Department requirements for thesis proposals can be quite different, so pay careful attention to your department's and advisor's guidance when writing your proposal. Many departments provide a template for the thesis proposal, which will specify which elements you must include and how your proposal should be formatted. In spite of the departmental variation, most NPS thesis proposals require you to answer the following questions:

 

Context and issue: What problem are you responding to? What is your research question?

Your research responds to real world problems or to existing scholarship that revealed unanswered questions. Perhaps recent historical events have led to new threats, challenges, or needs. Perhaps old technology or approaches have become obsolete, or just aren't up to the demands of current applications.

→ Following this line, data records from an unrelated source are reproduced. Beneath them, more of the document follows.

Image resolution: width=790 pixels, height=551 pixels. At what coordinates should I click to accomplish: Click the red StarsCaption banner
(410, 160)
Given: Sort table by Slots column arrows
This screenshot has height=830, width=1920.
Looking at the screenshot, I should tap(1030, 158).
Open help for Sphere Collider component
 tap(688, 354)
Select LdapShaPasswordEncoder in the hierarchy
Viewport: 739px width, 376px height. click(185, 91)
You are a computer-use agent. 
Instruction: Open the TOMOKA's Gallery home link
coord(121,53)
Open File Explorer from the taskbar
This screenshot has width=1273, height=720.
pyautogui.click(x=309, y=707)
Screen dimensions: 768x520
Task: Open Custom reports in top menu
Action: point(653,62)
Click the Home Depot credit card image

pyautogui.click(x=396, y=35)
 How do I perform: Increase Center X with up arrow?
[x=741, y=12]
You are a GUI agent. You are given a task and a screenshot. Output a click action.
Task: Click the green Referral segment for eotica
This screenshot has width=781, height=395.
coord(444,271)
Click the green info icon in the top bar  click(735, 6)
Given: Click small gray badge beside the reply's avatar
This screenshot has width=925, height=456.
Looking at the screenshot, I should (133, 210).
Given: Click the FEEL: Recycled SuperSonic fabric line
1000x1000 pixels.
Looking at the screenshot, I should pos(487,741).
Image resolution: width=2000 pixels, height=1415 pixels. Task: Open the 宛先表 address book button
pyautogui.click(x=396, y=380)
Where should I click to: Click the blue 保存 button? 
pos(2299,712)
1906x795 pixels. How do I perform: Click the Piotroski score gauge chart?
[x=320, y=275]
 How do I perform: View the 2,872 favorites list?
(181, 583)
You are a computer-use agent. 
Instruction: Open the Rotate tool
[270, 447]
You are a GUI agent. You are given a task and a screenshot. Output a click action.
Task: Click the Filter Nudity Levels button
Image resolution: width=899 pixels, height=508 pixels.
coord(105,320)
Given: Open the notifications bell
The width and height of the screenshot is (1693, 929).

The research question frames the object of your research in the form of a question, complete with a question mark. Identify your research question clearly and directly. You may have more than one research question, depending upon your department.

 

Significance: Why is the research you propose worth pursuing? What makes it significant?

In explaining how the research you're proposing is significant, you are essentially responding to: "So what?"  Be clear about how answering your research question will help in dealing with the real world or scholarly problem you've identified.

For example, the signficance of your research might be to enhance our understanding of a major historical event, allowing us to make better decisions in the future; or your research might improve the efficiency of technical systems, saving money and keeping up with developing challenges.

 

Literature review: What has been written about the topic and the problem in other scholarly literature?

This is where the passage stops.